## What is being asked:
Copy exactly, and copy only, the lines from the one bearing "2571x1456 pixels." through the final line of the records.

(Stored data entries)
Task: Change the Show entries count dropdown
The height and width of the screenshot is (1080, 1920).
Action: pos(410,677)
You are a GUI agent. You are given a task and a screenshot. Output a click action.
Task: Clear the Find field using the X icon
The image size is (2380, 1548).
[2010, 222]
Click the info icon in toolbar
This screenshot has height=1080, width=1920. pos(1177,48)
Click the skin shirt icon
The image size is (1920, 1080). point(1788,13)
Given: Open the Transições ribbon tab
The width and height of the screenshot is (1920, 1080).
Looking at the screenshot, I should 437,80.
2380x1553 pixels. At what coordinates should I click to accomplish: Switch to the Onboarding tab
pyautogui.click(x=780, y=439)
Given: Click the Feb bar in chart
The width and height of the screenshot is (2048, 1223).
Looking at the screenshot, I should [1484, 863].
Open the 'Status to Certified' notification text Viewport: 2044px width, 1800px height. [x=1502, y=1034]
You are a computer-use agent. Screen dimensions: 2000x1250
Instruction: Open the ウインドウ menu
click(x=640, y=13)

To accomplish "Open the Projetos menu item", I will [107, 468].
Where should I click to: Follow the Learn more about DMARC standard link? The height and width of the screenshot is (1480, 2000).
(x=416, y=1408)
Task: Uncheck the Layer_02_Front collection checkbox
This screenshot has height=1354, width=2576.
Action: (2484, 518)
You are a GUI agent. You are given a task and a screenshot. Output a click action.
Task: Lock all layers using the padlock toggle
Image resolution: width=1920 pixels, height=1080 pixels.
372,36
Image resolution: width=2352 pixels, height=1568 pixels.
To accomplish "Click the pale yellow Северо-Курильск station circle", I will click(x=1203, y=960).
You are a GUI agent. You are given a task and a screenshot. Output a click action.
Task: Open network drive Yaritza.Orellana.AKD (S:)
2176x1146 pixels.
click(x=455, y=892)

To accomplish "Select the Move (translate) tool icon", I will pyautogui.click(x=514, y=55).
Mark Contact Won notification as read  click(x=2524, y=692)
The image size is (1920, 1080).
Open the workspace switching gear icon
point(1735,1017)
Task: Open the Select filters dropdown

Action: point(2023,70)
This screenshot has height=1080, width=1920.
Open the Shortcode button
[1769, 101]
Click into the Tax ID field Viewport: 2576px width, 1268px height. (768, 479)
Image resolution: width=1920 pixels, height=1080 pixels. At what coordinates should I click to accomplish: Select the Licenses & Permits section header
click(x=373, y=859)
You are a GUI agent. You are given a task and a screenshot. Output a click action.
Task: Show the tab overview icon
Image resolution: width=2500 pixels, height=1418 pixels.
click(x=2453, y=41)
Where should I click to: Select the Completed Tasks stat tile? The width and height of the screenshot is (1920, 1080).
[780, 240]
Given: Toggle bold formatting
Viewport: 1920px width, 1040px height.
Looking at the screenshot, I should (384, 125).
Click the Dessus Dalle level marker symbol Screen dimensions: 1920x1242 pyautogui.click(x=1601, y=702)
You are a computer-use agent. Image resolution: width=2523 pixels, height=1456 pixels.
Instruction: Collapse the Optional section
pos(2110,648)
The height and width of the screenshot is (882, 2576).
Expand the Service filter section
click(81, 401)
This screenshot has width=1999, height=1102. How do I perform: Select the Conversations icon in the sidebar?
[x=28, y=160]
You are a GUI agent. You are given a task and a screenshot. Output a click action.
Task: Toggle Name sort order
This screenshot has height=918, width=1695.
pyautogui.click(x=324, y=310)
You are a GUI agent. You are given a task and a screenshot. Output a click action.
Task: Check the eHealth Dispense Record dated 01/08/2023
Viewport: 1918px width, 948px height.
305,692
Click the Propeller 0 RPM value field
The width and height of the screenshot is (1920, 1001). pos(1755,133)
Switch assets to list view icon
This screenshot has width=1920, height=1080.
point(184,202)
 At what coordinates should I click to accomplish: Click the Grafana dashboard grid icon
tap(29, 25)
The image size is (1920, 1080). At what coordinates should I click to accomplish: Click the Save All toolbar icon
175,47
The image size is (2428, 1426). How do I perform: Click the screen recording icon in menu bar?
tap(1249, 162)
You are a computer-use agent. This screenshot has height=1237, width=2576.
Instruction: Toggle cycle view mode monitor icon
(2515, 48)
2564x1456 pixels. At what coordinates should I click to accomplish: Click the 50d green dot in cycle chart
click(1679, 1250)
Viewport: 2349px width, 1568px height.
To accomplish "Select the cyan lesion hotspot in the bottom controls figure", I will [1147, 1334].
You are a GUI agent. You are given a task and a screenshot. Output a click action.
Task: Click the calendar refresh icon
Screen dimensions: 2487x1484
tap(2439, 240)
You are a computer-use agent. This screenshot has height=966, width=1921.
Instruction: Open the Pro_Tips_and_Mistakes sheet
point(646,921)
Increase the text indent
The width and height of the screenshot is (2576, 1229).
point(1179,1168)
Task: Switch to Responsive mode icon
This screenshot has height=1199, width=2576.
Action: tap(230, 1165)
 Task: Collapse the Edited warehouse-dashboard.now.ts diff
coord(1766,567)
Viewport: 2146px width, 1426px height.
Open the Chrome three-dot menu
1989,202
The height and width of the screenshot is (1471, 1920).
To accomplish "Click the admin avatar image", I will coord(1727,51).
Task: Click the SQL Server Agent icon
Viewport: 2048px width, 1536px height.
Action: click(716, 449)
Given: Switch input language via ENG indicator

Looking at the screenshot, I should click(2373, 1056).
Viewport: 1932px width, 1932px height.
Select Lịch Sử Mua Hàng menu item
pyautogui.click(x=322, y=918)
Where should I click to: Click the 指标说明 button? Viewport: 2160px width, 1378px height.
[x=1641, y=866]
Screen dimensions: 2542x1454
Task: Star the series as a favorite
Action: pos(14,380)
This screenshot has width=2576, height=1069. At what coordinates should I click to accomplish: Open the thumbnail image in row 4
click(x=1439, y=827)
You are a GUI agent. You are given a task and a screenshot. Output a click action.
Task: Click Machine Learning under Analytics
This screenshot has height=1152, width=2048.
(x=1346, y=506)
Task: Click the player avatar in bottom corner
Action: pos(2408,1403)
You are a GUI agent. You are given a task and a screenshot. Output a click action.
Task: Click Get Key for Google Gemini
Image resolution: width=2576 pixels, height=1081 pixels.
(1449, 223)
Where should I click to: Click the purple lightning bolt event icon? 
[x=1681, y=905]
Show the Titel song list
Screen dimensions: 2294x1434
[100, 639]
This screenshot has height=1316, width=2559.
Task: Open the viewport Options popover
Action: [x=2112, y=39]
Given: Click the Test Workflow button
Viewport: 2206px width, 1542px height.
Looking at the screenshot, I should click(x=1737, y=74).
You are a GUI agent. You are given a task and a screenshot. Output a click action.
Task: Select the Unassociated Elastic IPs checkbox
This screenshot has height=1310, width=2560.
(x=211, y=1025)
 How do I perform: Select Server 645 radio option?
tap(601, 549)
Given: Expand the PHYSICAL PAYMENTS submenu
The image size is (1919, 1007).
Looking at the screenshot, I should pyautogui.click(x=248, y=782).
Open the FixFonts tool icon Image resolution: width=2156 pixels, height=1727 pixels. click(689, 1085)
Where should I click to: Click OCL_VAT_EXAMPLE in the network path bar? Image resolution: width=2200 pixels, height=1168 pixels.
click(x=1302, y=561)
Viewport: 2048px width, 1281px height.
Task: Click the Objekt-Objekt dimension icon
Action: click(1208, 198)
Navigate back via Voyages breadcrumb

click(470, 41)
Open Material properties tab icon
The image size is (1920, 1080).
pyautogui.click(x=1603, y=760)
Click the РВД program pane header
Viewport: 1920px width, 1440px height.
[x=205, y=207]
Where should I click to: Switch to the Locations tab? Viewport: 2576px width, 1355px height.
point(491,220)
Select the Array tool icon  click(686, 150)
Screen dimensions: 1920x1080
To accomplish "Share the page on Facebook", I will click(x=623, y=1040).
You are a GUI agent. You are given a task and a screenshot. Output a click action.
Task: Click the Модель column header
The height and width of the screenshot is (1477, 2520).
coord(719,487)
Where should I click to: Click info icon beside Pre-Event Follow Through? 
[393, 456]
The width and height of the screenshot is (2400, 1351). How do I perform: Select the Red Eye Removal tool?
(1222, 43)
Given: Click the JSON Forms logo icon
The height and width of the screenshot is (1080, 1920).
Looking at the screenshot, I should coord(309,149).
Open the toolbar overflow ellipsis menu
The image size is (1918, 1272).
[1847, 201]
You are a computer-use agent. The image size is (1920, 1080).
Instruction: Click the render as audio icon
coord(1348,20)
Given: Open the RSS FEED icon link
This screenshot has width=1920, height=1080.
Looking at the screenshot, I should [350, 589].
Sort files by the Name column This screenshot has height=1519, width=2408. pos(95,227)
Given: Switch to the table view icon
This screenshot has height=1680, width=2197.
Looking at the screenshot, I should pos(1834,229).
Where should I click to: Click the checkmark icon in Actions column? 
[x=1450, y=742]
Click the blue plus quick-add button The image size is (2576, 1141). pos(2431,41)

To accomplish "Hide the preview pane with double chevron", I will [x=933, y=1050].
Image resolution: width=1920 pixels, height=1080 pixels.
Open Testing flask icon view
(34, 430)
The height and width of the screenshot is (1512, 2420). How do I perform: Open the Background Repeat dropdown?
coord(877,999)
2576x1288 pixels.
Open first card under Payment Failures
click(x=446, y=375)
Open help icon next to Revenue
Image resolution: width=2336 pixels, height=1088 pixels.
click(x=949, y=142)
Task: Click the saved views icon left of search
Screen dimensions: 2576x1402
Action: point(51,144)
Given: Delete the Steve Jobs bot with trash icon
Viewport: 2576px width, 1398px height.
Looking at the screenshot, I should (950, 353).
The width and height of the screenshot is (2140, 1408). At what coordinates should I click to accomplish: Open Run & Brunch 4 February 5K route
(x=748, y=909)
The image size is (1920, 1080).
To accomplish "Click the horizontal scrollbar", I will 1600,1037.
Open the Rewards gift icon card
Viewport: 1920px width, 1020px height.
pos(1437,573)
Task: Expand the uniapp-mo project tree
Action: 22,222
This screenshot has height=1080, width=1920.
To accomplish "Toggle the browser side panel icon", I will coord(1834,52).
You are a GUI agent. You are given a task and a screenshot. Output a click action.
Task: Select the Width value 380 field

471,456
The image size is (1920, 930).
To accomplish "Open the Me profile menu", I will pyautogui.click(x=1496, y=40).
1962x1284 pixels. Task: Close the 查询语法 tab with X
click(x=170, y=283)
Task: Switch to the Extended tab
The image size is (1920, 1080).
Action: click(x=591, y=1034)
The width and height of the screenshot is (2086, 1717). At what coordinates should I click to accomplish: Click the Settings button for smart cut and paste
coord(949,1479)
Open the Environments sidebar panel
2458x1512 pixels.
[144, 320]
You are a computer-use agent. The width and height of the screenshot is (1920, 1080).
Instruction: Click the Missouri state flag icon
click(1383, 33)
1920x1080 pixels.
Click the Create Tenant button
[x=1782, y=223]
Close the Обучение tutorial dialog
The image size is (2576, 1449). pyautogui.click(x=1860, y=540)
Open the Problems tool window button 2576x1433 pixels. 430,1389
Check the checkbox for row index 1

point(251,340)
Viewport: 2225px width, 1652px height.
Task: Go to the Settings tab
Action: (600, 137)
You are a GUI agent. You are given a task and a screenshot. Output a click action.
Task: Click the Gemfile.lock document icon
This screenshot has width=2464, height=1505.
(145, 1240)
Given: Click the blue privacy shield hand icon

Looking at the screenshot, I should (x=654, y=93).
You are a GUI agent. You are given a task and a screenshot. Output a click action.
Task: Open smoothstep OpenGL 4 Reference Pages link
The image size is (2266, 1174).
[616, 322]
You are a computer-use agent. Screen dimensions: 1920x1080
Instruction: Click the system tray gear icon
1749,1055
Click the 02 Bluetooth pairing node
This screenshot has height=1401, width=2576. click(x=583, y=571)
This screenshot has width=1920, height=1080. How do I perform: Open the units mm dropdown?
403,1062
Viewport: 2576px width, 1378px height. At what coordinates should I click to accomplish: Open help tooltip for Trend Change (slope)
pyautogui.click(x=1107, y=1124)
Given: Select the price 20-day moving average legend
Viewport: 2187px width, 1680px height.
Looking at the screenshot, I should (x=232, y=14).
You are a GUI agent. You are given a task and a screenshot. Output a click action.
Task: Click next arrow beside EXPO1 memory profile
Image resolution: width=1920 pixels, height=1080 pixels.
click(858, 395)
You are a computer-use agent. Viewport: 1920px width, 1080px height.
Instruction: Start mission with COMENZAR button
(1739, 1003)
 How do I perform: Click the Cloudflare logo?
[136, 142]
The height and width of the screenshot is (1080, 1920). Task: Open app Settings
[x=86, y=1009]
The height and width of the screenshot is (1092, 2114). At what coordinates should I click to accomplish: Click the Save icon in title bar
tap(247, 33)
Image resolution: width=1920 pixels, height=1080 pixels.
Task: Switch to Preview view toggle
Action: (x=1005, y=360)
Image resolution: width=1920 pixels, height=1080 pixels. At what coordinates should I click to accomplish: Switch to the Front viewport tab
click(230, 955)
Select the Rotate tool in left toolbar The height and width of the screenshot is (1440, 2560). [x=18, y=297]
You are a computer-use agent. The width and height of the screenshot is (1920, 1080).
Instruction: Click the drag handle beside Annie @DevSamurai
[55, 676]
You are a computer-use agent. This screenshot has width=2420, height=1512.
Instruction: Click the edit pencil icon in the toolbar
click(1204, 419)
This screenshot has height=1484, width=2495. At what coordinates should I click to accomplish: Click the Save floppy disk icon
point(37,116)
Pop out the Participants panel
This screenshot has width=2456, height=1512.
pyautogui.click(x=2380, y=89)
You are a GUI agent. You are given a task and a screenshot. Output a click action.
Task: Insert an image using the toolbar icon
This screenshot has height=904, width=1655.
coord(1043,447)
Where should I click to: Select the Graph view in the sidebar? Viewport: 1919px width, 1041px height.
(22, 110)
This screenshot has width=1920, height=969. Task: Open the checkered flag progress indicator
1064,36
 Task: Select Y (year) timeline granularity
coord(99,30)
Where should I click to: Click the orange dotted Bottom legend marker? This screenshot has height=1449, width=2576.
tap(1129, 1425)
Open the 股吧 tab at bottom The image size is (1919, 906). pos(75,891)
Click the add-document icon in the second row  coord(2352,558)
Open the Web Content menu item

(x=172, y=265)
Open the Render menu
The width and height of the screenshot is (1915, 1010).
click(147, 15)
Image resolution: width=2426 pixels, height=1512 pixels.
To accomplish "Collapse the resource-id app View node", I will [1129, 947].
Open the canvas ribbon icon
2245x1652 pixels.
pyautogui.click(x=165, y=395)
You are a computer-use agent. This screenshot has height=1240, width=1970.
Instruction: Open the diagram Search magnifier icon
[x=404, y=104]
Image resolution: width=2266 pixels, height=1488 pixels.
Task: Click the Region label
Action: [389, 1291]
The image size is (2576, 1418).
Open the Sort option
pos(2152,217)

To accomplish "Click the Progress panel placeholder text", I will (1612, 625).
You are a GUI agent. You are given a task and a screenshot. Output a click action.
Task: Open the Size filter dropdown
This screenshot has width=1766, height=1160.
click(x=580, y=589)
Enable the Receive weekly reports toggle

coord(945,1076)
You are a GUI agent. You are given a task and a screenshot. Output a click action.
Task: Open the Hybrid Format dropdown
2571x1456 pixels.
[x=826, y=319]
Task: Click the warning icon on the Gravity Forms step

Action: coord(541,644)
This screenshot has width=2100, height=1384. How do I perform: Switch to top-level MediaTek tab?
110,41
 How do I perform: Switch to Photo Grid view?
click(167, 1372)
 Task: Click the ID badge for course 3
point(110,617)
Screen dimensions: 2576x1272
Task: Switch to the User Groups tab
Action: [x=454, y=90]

## Reply to the exercise:
2571x1456 pixels.
[x=826, y=319]
Task: Click the warning icon on the Gravity Forms step

Action: coord(541,644)
This screenshot has width=2100, height=1384. How do I perform: Switch to top-level MediaTek tab?
110,41
 How do I perform: Switch to Photo Grid view?
click(167, 1372)
 Task: Click the ID badge for course 3
point(110,617)
Screen dimensions: 2576x1272
Task: Switch to the User Groups tab
Action: [x=454, y=90]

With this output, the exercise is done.